What does 'Natural Size' really mean in C+

2019-02-17 11:08发布

问题:

I understand that the 'natural size' is the width of integer that is processed most efficiently by a particular hardware. When using short in an array or in arithmetic operations, the short integer must first be converted into int.

Q: What exactly determines this 'natural size'?

I am not looking for simple answers such as

If it has a 32-bit architecture, it's natural size is 32-bit

I want to understand why this is most efficient, and why a short must be converted before doing arithmetic operations on it.

Bonus Q: What happens when arithmetic operations are conducted on a long integer?

回答1:

the 'natural size' is the width of integer that is processed most efficiently by a particular hardware.

Not really. Consider the x64 architecture. Arithmetic on any size from 8 to 64 bits will be essentially the same speed. So why have all x64 compilers settled on a 32-bit int? Well, because there was a lot of code out there which was originally written for 32-bit processors, and a lot of it implicitly relied on ints being 32-bits. And given the near-uselessness of a type which can represent values up to nine quintillion, the extra four bytes per integer would have been virtually unused. So we've decided that 32-bit ints are "natural" for this 64-bit platform.

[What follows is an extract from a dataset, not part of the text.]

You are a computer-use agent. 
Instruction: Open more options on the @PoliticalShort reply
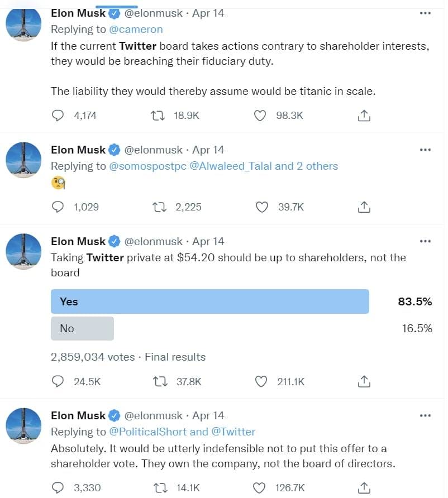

Compare the 80286 architecture. Only 16 bits in a register. Performing 32-bit integer addition on such a platform basically requires splitting it into two 16-bit additions. Doing virtually anything with it involves splitting it up, really-- and an attendant slowdown. The 80286's "natural integer size" is most definitely not 32 bits.

So really, "natural" comes down to considerations like processing efficiency, memory usage, and programmer-friendliness. It is not an acid test. It is very much a matter of subjective judgment on the part of the architecture/compiler designer.



回答2:

Generally speaking, each computer architecture is designed such that certain type sizes provide the most efficient numerical operations. The specific size then depends on the architecture, and the compiler will select an appropriate size. More detailed explanations as to why hardware designers selected certain sizes for perticular hardware would be out of scope for stckoverflow.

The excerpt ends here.